Every line in the records below between the one holding "The height and width of the screenshot is (784, 964)." and the one holding "Toggle Proxy Incoming", inclusive, is to be set down exactly; all other lines are to be left out.

Supplied records:
◆ ◆ ◆ ◆
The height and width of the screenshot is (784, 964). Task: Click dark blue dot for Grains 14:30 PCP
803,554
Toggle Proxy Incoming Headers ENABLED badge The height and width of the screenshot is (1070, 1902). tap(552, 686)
◆ ◆ ◆ ◆
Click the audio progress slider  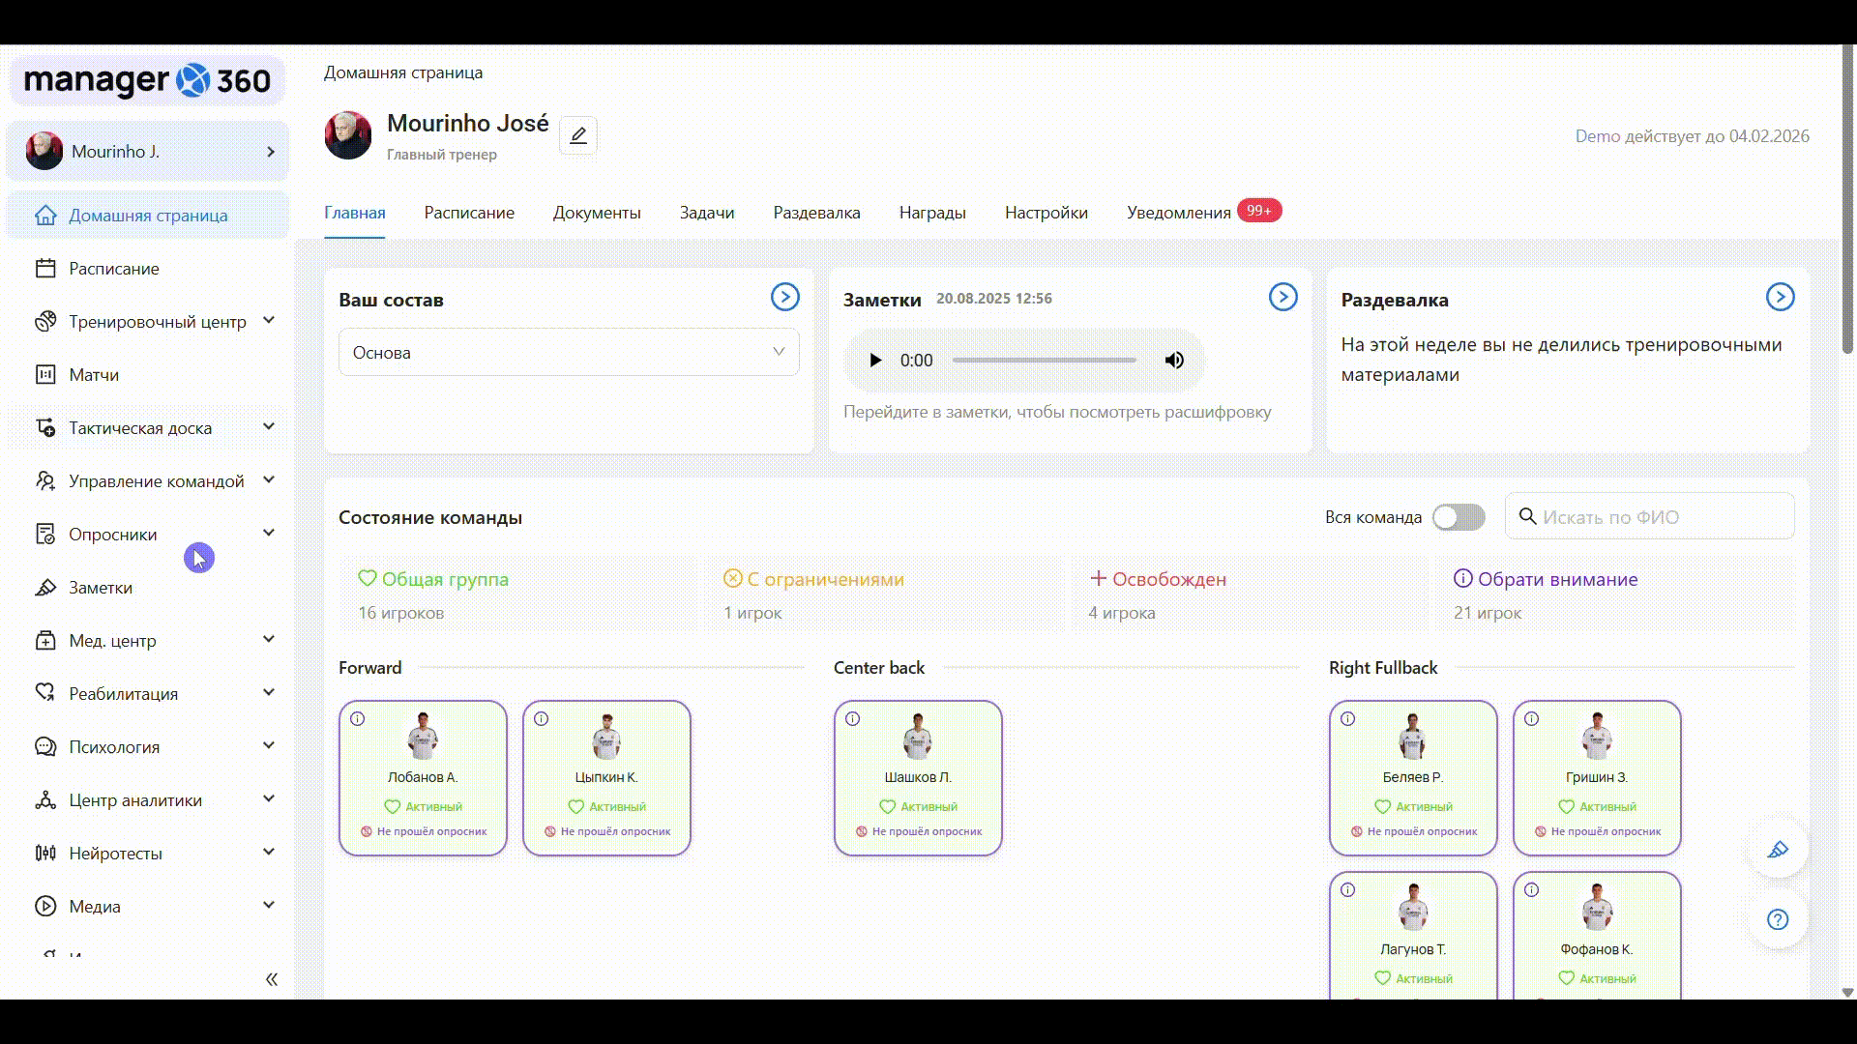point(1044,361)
◆ ◆ ◆ ◆
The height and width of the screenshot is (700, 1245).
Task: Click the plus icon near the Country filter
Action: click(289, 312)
◆ ◆ ◆ ◆
Written response:
The height and width of the screenshot is (784, 964). Task: Click dark blue dot for Grains 14:30 PCP
803,554
Toggle Proxy Incoming Headers ENABLED badge The height and width of the screenshot is (1070, 1902). tap(552, 686)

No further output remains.